> _Text and element pointing items_
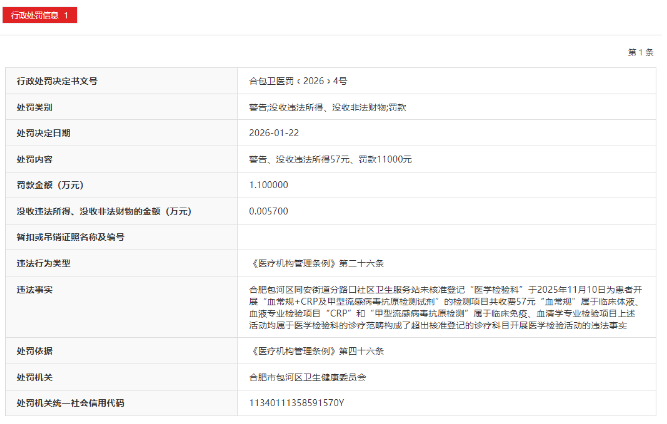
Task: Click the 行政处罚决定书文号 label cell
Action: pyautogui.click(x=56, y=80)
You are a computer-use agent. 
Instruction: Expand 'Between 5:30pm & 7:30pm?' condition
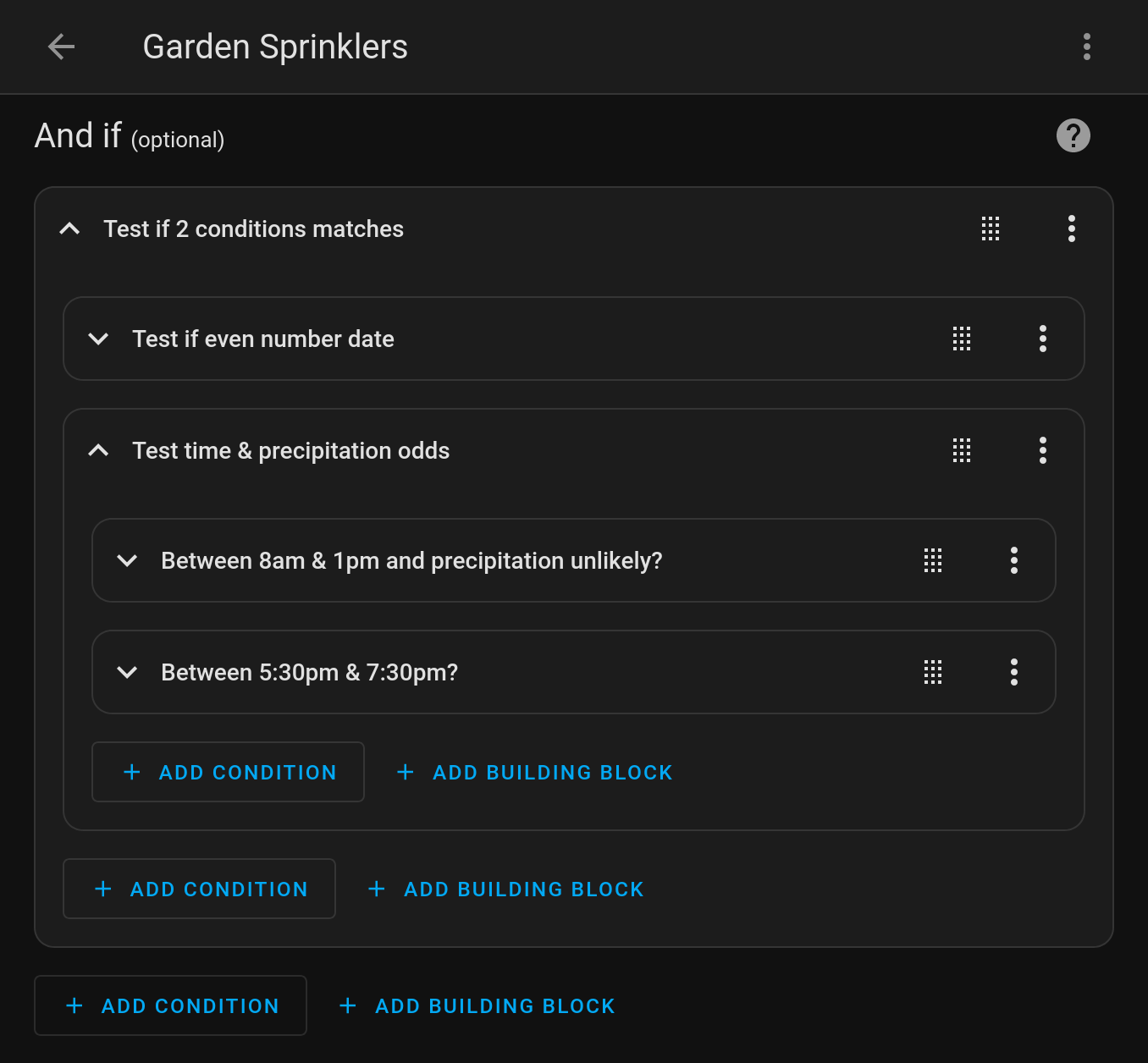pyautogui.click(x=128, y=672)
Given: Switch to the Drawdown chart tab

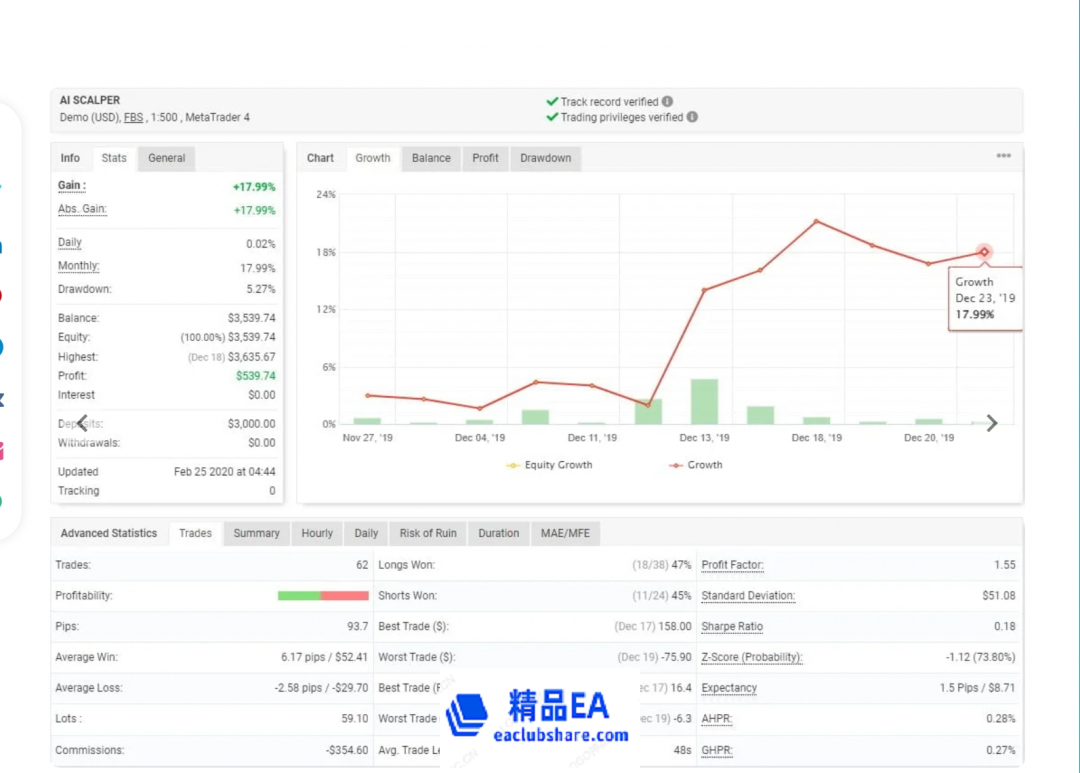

> _Exercise instructions_
Reproduce the items word for word, from the line containing "You are a computer-use agent." through the end of the items. Leave the pictures out of your answer.

> _Final answer_
You are a computer-use agent. 
Instruction: Expand 'Between 5:30pm & 7:30pm?' condition
pyautogui.click(x=128, y=672)
Given: Switch to the Drawdown chart tab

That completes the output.